What you should do
What is the number of lines in the following data that contain "agent"? Answer with the number alone.

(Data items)
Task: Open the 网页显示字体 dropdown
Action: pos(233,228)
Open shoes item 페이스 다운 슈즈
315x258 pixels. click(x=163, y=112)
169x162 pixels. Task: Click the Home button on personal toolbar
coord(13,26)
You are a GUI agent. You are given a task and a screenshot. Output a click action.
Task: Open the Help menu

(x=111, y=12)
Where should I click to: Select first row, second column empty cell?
...
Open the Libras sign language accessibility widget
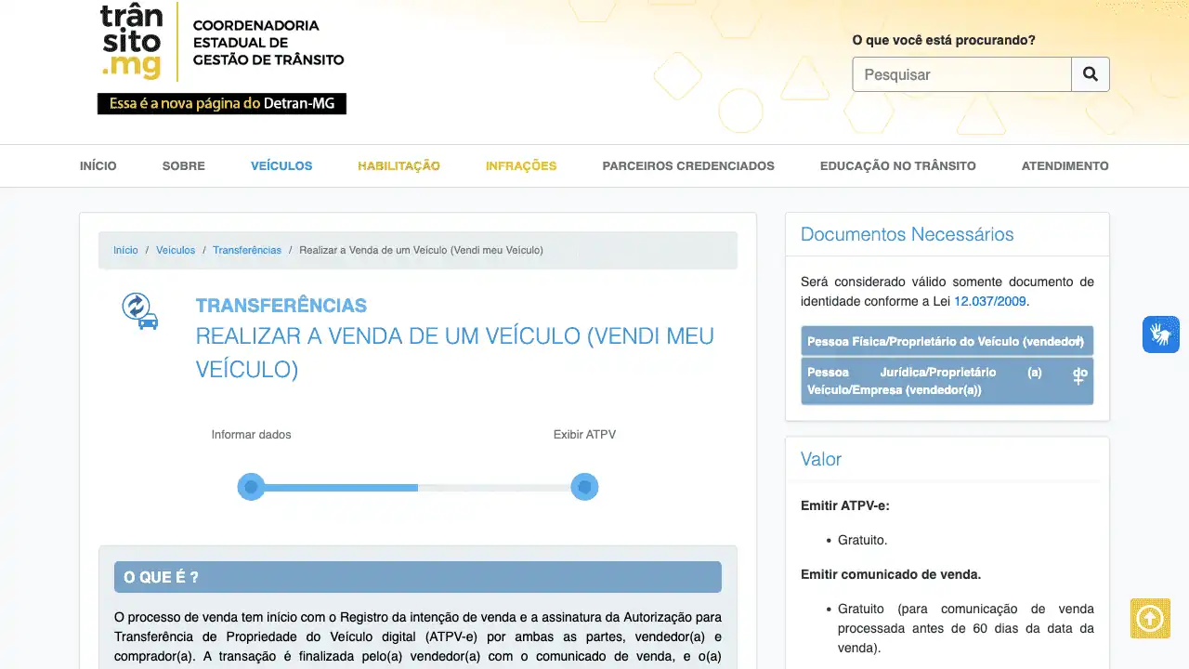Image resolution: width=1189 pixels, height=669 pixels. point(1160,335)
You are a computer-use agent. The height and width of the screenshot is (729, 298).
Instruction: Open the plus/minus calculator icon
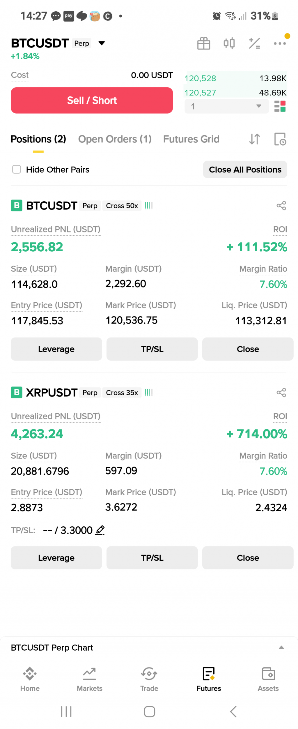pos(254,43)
---
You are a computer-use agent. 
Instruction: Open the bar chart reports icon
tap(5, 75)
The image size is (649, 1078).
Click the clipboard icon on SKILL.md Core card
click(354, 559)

Task output
3